Records provided START
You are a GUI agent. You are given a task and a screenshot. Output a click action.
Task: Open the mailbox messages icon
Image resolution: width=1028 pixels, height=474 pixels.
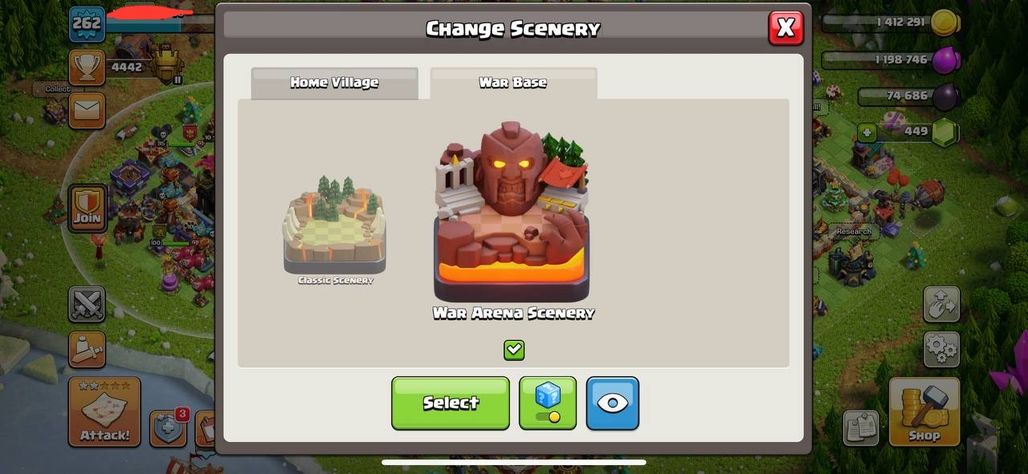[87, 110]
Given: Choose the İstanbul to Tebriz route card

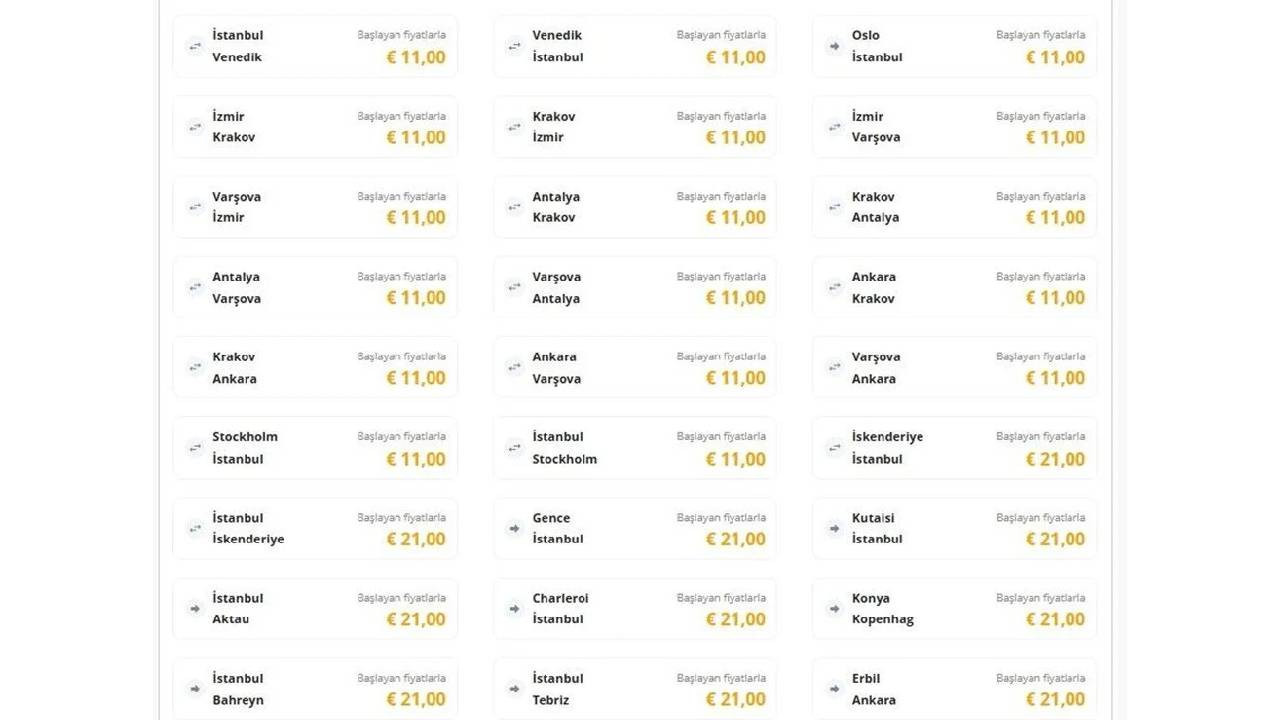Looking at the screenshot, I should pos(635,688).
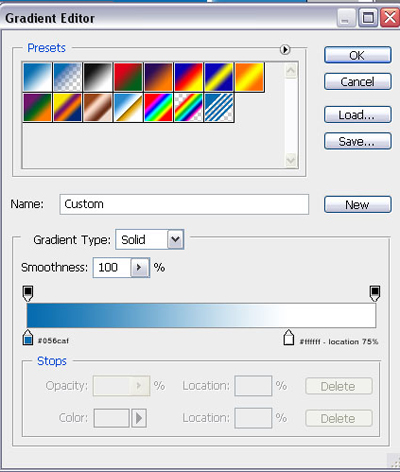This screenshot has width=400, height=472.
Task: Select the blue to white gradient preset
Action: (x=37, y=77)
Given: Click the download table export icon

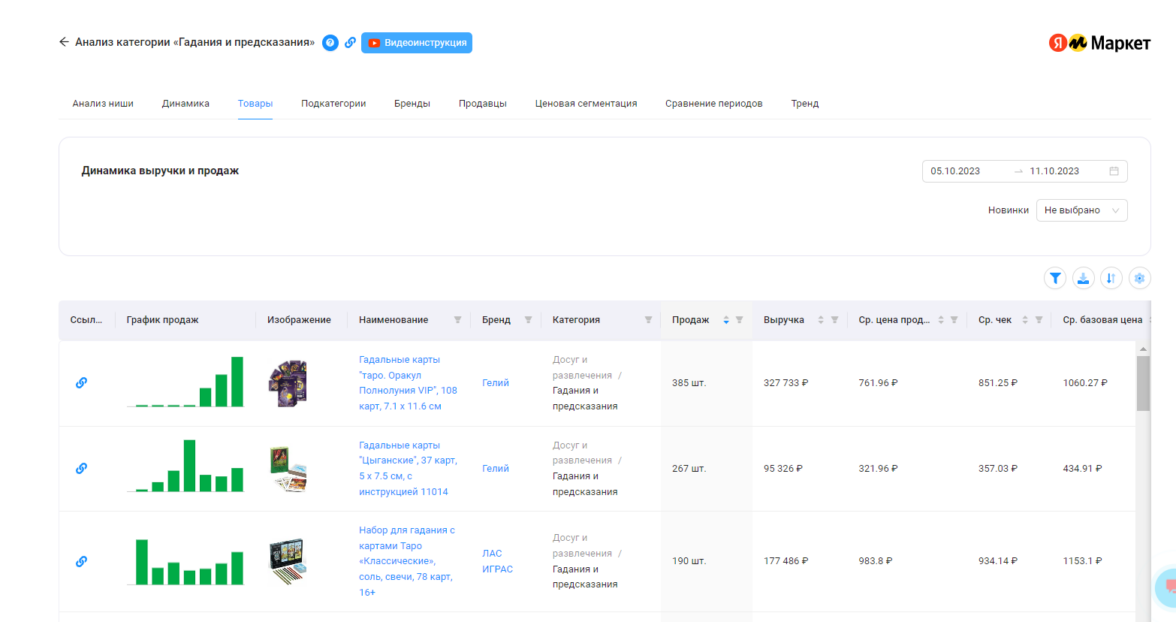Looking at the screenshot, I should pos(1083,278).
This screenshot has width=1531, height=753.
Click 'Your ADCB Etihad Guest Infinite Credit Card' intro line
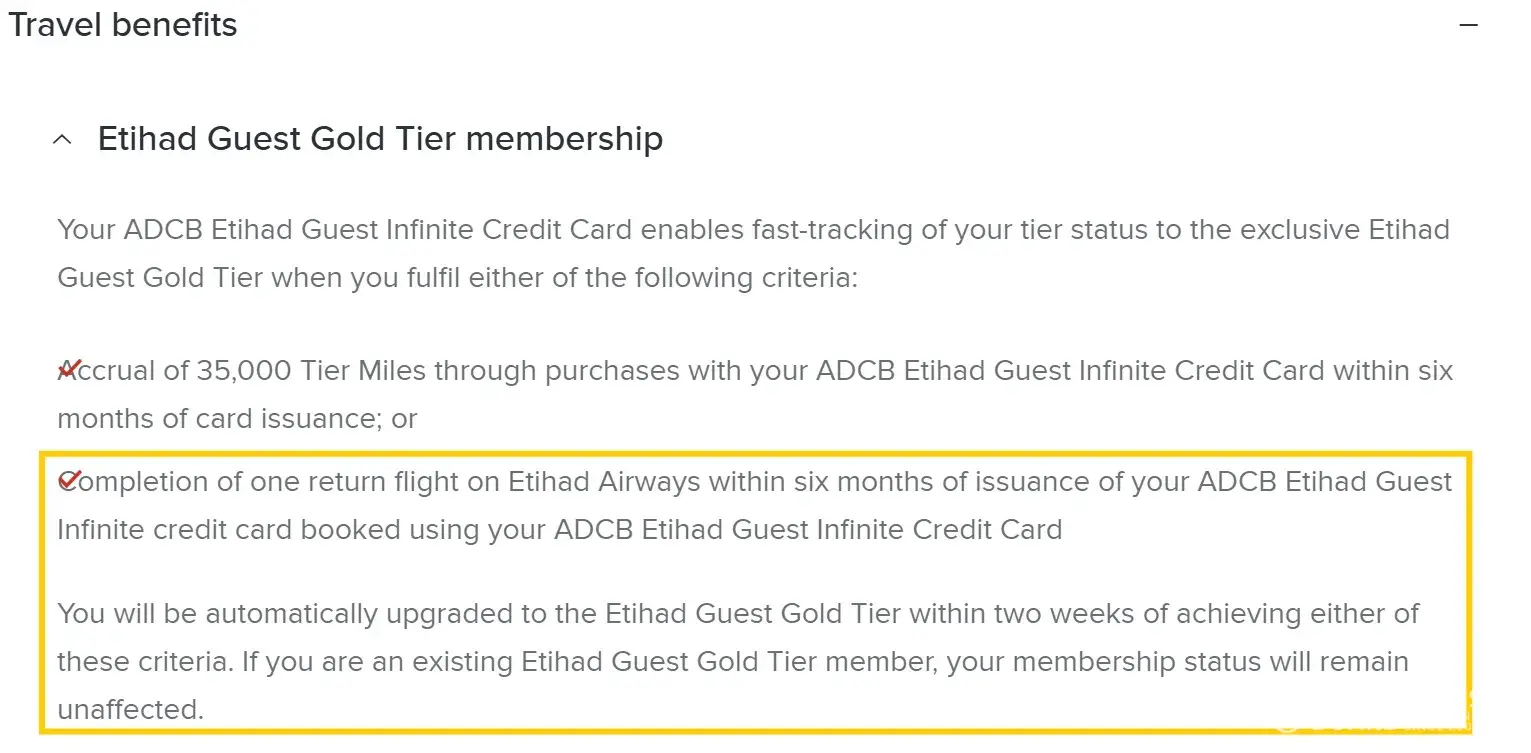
Records provided END
Records provided START
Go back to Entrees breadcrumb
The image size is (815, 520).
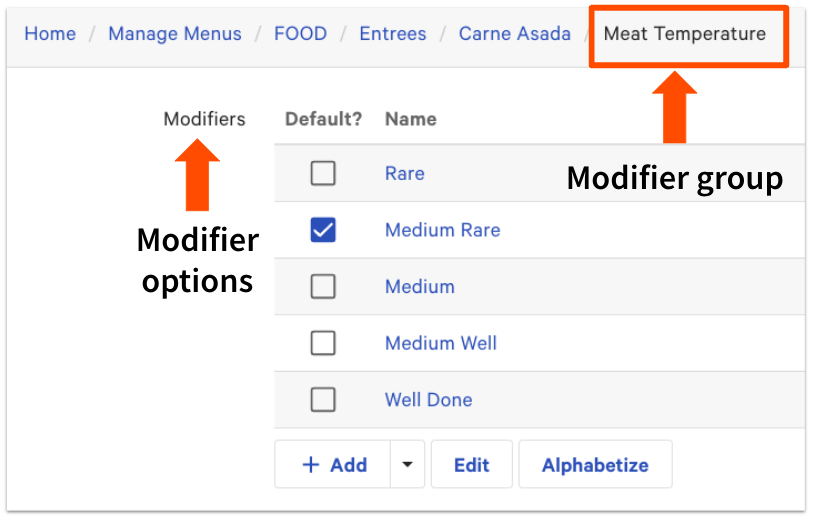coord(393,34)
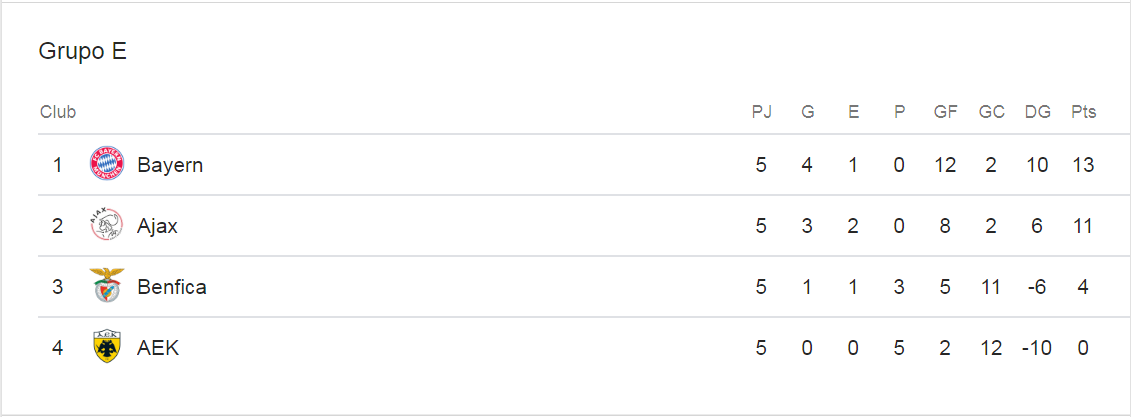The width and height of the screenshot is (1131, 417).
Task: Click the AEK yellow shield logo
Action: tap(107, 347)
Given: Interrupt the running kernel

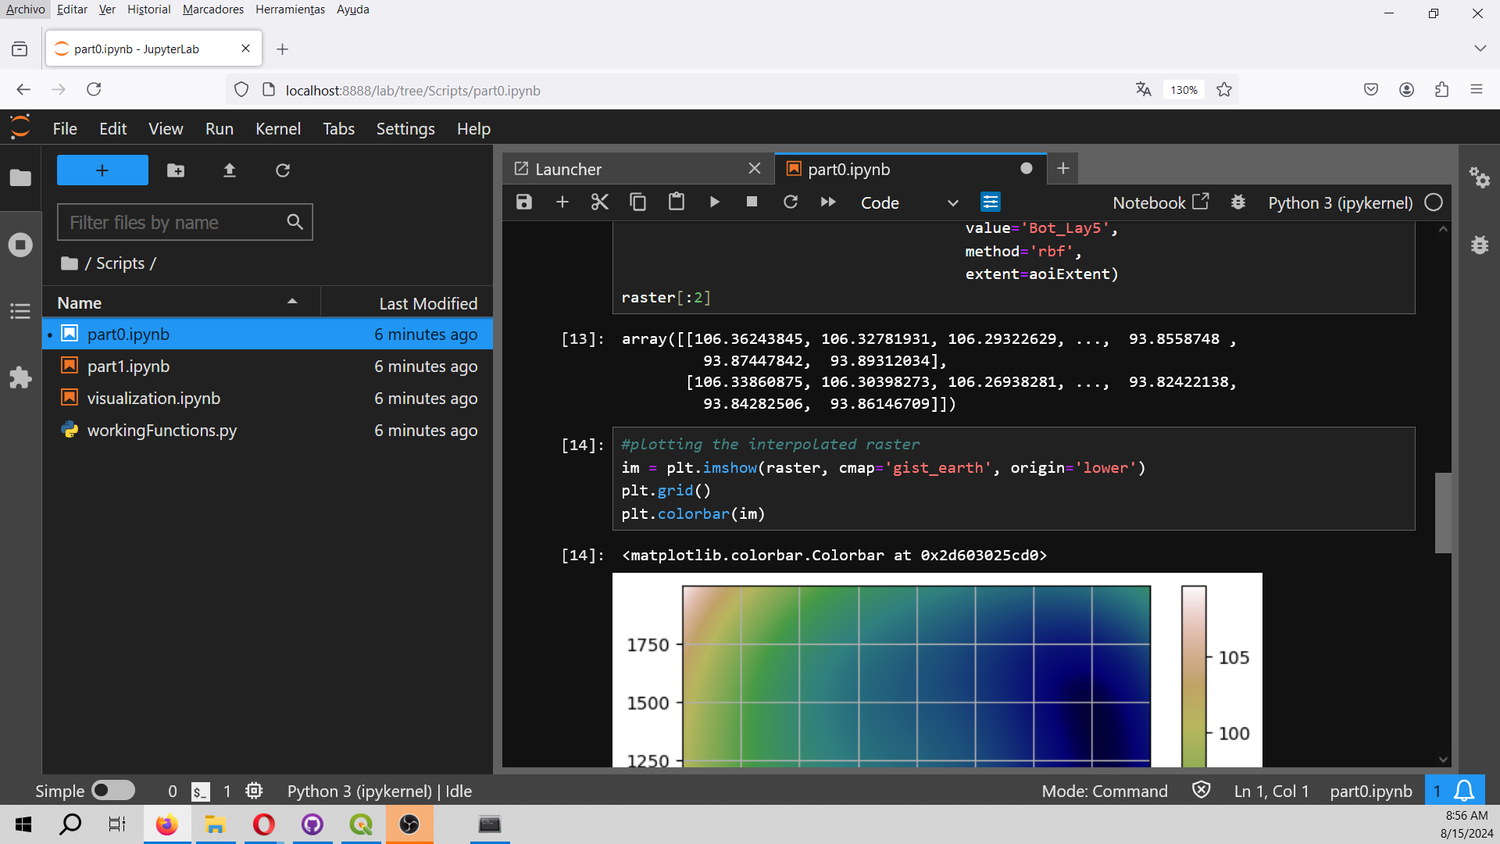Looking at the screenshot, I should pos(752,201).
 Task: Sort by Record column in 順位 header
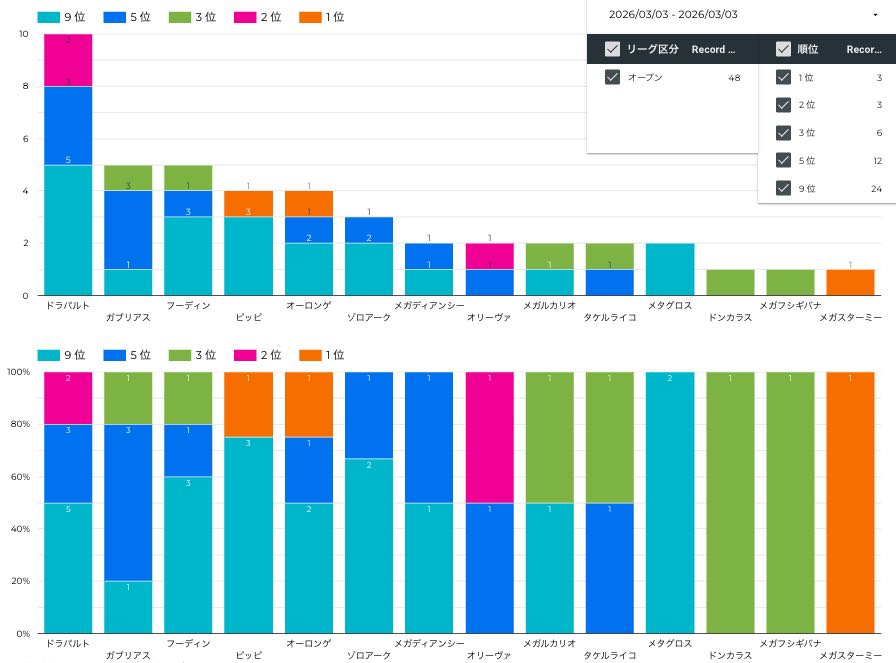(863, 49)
Records provided END
* **Activity**: Return the stretch of data that begins with the line showing "Given: Choose the" and goes on through the line showing "Click 'Your ADCB", exactly, with pictures removed.

* **Solution**:
Given: Choose the İstanbul to Tebriz route card

Looking at the screenshot, I should pos(635,688).
This screenshot has width=400, height=472.
Task: Select the blue to white gradient preset
Action: (x=37, y=77)
Given: Click the download table export icon

Looking at the screenshot, I should pos(1083,278).
This screenshot has width=1531, height=753.
Click 'Your ADCB Etihad Guest Infinite Credit Card' intro line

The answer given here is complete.